__Stored items__:

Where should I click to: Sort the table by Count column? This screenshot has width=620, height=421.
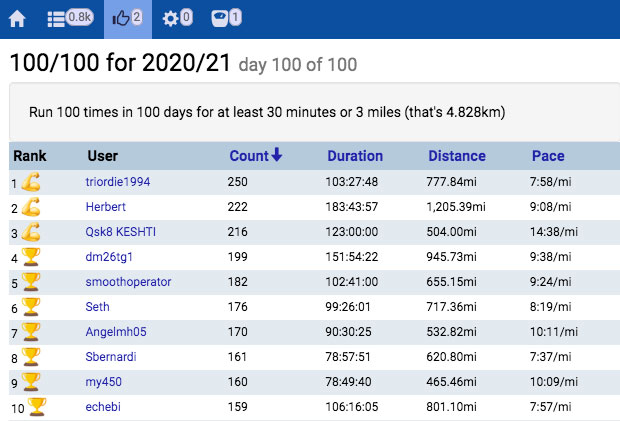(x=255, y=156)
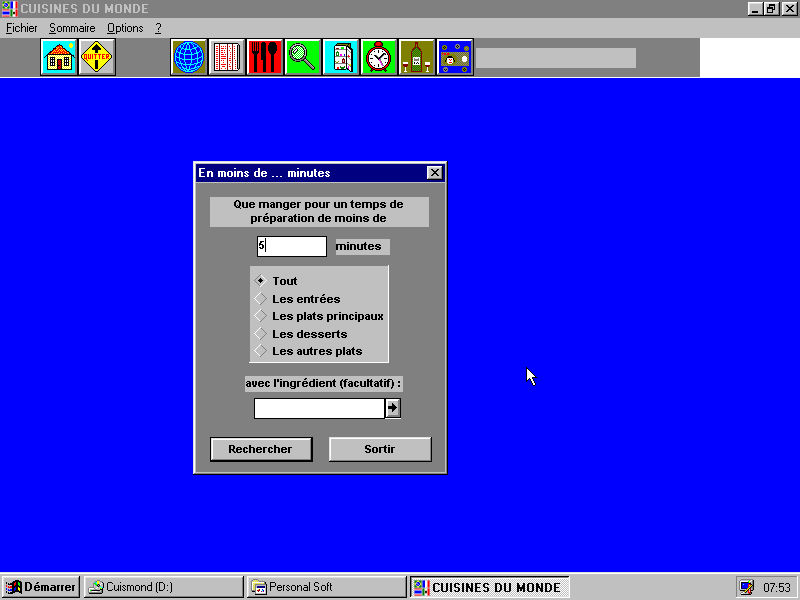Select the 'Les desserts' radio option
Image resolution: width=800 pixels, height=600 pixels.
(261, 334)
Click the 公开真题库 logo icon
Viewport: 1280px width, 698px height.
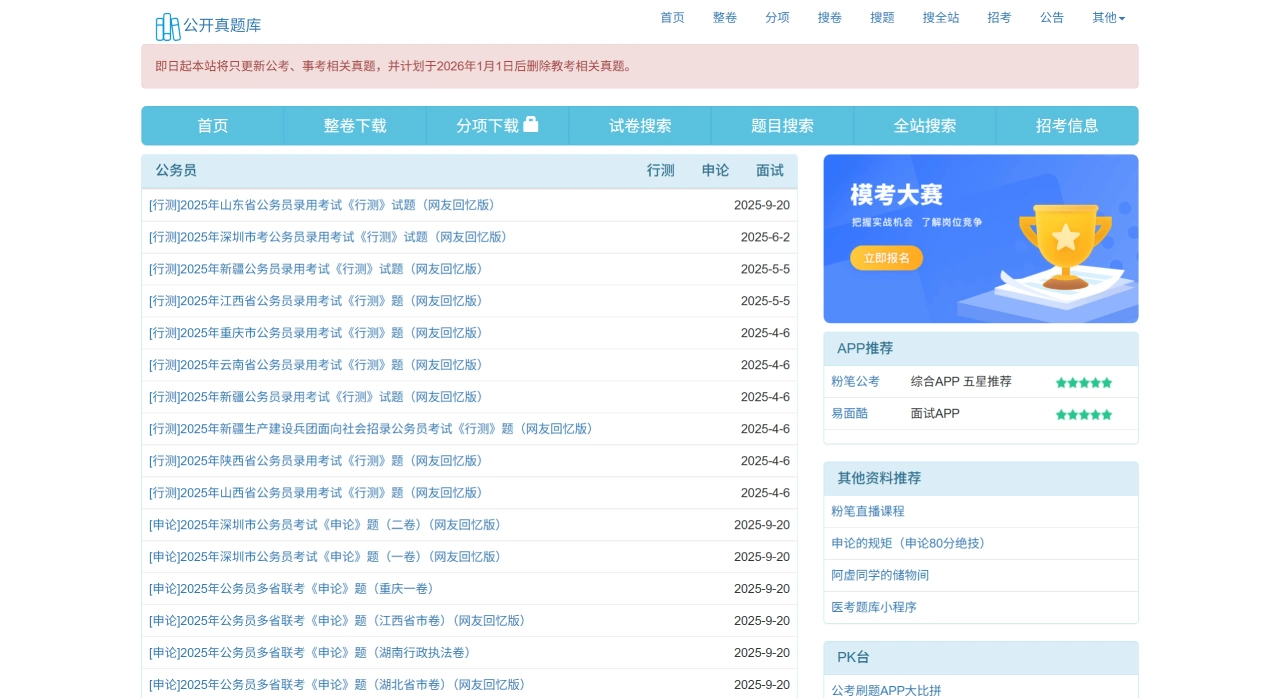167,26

---

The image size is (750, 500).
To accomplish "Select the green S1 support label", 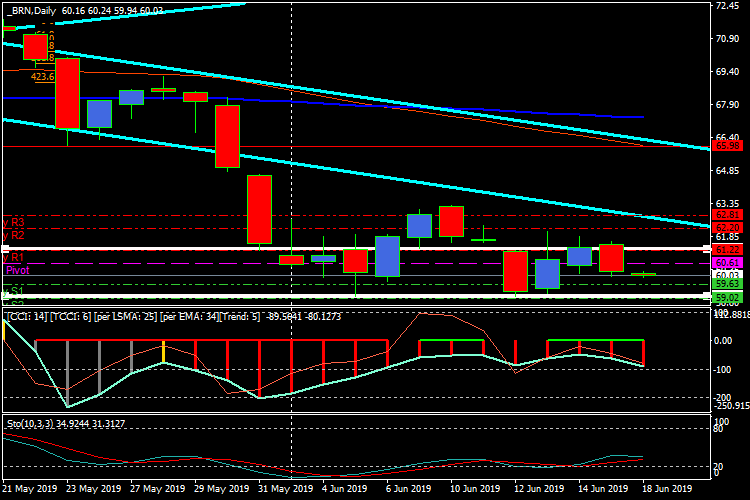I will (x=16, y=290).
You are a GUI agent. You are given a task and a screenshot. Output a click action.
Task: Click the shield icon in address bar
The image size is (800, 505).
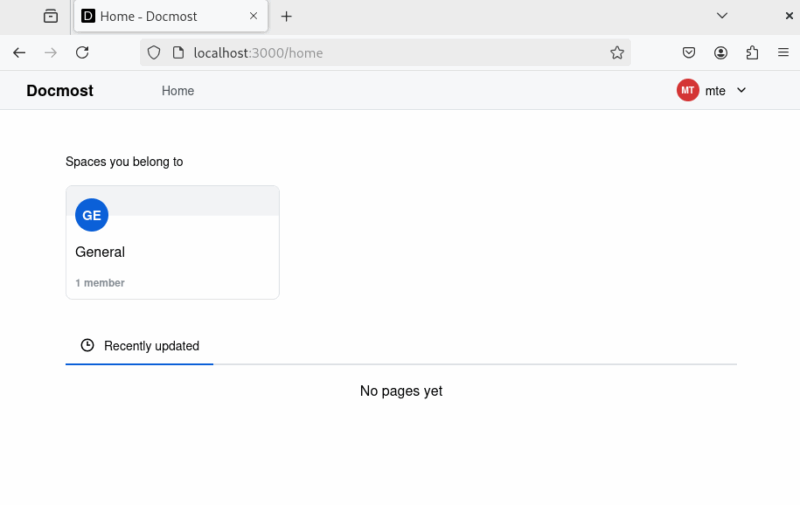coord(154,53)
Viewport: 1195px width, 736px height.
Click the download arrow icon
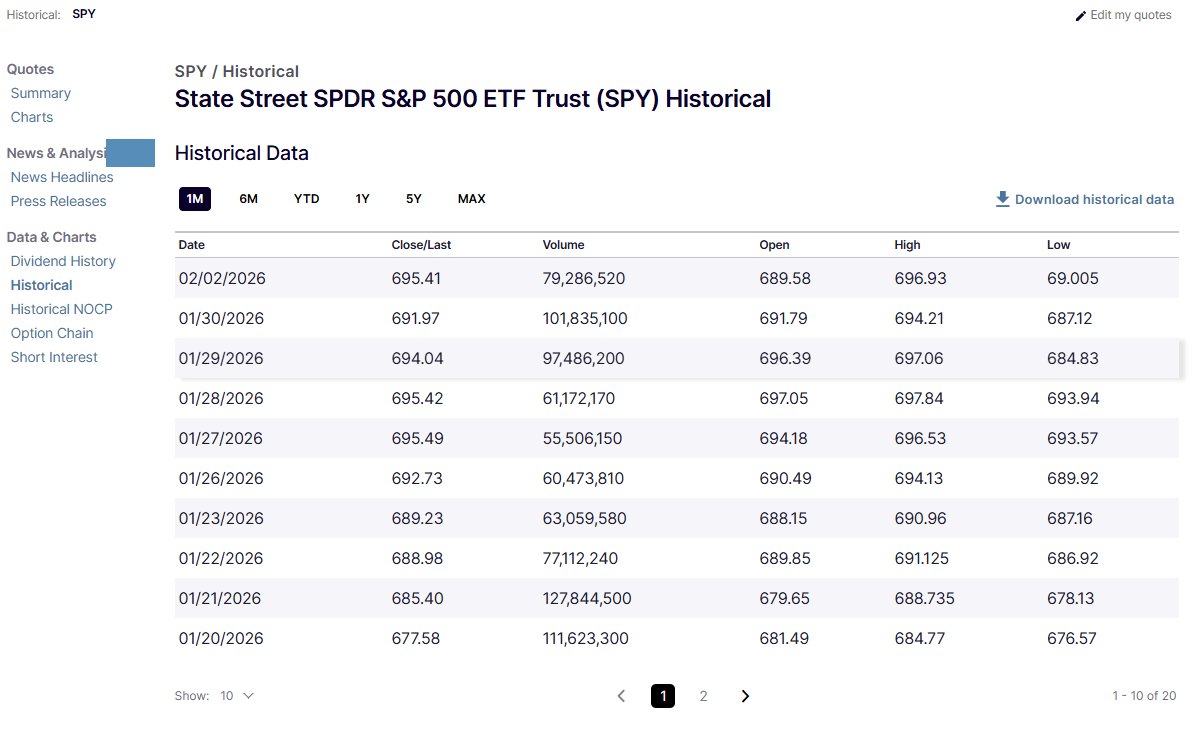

...

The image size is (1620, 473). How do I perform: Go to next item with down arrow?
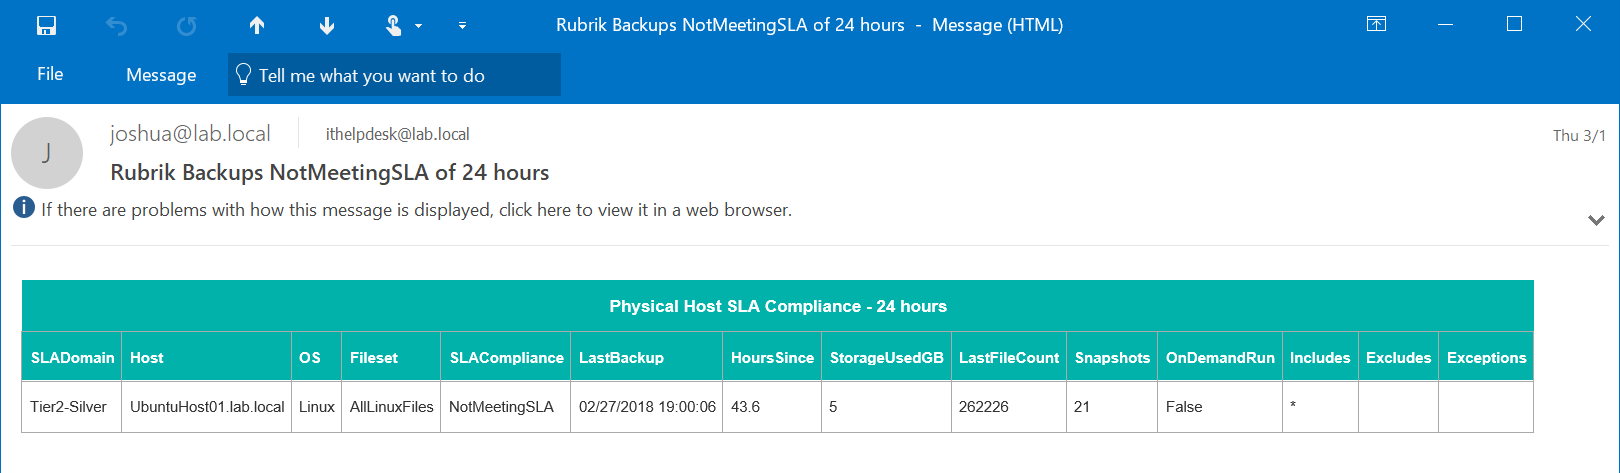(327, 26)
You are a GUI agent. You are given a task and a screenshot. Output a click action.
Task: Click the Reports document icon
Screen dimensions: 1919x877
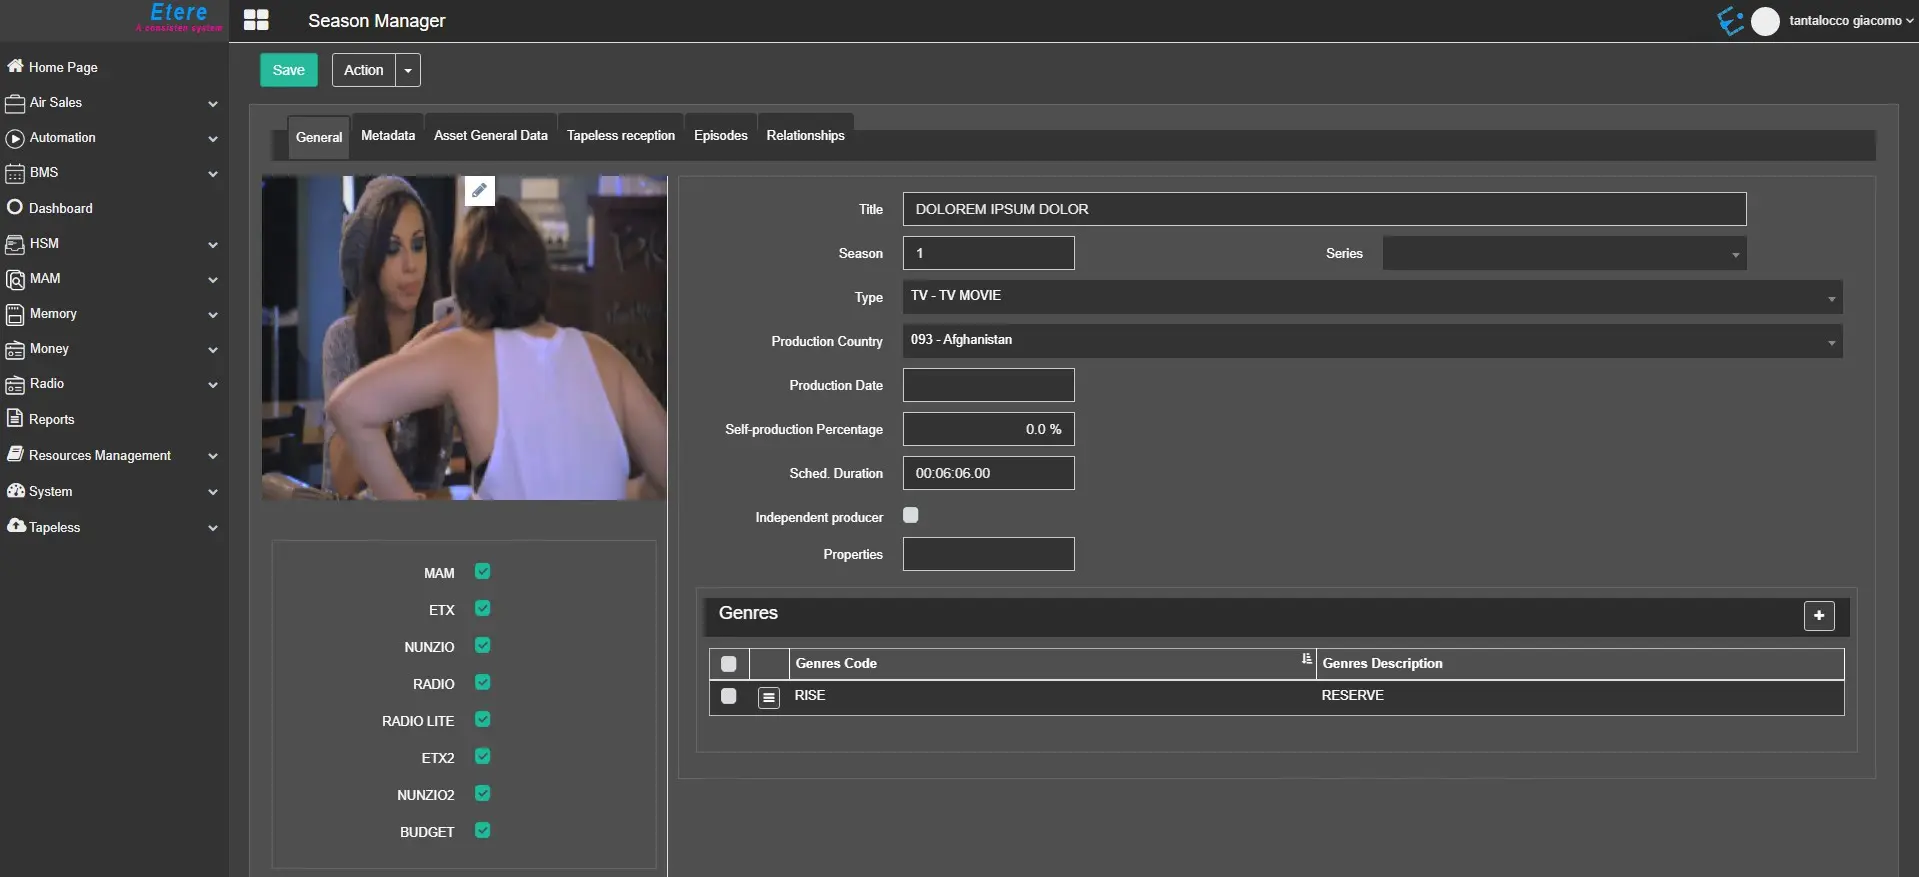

__WHAT TO PRODUCE__: Between and including the line with "Task: Click the shield icon in address bar" and the line with "Click the download arrow icon", repeat every line exactly as it appears above, with pictures left out.

__ANSWER BOX__:
Task: Click the shield icon in address bar
The image size is (800, 505).
coord(154,53)
Viewport: 1195px width, 736px height.
Click the download arrow icon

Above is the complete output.